# 3.3.9.API Caching (2 of 2) Concepts & Design decisions

* Cache control directive
  * [Cache control directives must be obeyed by all caching mechanisms along the request/response chain](https://www.w3.org/Protocols/rfc2616/rfc2616.html)

    ![](https://163116165-files.gitbook.io/~/files/v0/b/gitbook-legacy-files/o/assets%2F-M4M0G7tIs4o9F9vSrao%2F-M4M0IVB0ax0vs2ocz_r%2F-M4M0XYU-ttLcJRP9tIo%2F201803183.jpg?generation=1586302966138128\&alt=media)
* Cache-Control
  * HTTP Header
    * Cache-Control: "private, max-age=60"
  * API server (Response HTTP Header)
    * who can cache the response?
    * for how long?
    * under what conditions?
  * Browser (Request HTTP Header)
    * override the caching behavior
    * protect sensitive data from caching
  * public vs private
    * Sensitive data should not be cached on intermediaries (**除了intermediaries外的端點都可以cache**) ![](https://163116165-files.gitbook.io/~/files/v0/b/gitbook-legacy-files/o/assets%2F-M4M0G7tIs4o9F9vSrao%2F-M4M0IVB0ax0vs2ocz_r%2F-M4M0XYWqBgk6G2RBY5H%2F201803184.jpg?generation=1586302966048992\&alt=media)
    * private data is meant for single user
      * Cache-Control: "private, max-age=60"

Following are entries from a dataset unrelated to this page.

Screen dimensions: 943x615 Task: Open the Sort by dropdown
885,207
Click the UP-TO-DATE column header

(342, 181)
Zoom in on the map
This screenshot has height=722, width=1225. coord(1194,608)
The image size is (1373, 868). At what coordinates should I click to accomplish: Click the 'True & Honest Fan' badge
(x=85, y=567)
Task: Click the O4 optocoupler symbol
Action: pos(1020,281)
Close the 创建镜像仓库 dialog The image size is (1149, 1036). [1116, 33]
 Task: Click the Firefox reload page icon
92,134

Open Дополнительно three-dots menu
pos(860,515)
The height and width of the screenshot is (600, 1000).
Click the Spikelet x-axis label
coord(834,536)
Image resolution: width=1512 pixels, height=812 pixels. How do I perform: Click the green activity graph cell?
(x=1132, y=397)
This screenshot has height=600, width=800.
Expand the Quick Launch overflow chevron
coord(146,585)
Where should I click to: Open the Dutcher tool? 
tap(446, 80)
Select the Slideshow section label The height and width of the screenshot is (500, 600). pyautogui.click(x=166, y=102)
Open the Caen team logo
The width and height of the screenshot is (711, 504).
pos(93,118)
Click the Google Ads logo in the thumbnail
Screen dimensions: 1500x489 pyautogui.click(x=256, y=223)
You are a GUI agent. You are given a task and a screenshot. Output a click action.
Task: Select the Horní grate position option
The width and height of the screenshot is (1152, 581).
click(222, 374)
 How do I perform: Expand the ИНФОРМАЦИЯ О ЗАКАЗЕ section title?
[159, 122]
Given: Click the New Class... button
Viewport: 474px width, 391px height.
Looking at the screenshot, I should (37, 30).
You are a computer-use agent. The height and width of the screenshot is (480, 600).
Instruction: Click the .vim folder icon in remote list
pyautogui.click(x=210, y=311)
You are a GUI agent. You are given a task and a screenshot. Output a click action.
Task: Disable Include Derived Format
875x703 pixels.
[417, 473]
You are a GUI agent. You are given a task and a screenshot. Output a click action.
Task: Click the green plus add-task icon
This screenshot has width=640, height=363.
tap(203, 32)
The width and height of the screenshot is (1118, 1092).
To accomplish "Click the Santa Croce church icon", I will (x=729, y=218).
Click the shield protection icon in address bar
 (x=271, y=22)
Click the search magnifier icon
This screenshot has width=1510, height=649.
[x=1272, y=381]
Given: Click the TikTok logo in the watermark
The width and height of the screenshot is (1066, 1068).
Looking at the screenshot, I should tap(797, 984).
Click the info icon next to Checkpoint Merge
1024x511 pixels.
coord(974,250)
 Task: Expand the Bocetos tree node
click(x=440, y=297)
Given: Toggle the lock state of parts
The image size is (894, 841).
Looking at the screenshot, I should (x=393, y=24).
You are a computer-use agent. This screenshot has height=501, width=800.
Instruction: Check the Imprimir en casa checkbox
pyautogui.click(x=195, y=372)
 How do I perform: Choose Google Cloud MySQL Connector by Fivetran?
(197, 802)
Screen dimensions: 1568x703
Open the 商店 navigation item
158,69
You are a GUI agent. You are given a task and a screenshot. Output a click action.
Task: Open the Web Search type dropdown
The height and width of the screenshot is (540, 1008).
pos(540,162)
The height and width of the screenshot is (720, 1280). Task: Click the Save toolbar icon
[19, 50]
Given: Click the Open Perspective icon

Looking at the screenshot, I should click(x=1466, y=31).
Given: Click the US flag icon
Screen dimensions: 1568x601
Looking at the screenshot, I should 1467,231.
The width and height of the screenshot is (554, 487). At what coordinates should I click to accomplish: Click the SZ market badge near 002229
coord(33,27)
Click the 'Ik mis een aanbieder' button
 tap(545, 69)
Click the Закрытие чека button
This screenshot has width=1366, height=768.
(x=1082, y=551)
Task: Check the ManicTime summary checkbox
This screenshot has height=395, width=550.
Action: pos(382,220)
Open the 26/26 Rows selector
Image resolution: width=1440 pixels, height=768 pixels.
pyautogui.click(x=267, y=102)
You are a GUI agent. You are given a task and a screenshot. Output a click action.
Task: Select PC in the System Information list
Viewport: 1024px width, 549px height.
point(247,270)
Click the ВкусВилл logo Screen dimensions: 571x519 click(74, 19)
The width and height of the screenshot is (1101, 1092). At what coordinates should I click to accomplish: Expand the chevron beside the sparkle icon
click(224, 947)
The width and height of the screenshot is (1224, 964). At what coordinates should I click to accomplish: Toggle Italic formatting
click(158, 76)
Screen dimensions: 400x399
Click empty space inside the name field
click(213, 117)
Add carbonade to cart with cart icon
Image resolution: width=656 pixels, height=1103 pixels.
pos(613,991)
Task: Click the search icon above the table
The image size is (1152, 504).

    * **default is public (任何端點都能cache)**
  * no-store
    * 資料有時會被儲存在local當作備份
    * **使用no-store, 任何端點都不能cache**
    * Sensitive data should not be stored anywhere
      * e.g., banking data, medical data 
    * HTTP Header
      * Cache-Control: "no-store, max-age=60"
  * E-tag 
    * E-tag header can be used to check if the data has changed
    * 如果資料改變了, 再去拿資料, 通常會搭配no-store使用
  * max-age
    * cache資料的有效時間 (seconds)
* Practices
  * 1.Take advantage of caching especially for high volume API
  * 2.Consider **no-store** and **private** for sensitive data
  * 3.Provide the validation tag(Etag) especially for large responses
  * 4.Carefully decide on the optimal max-age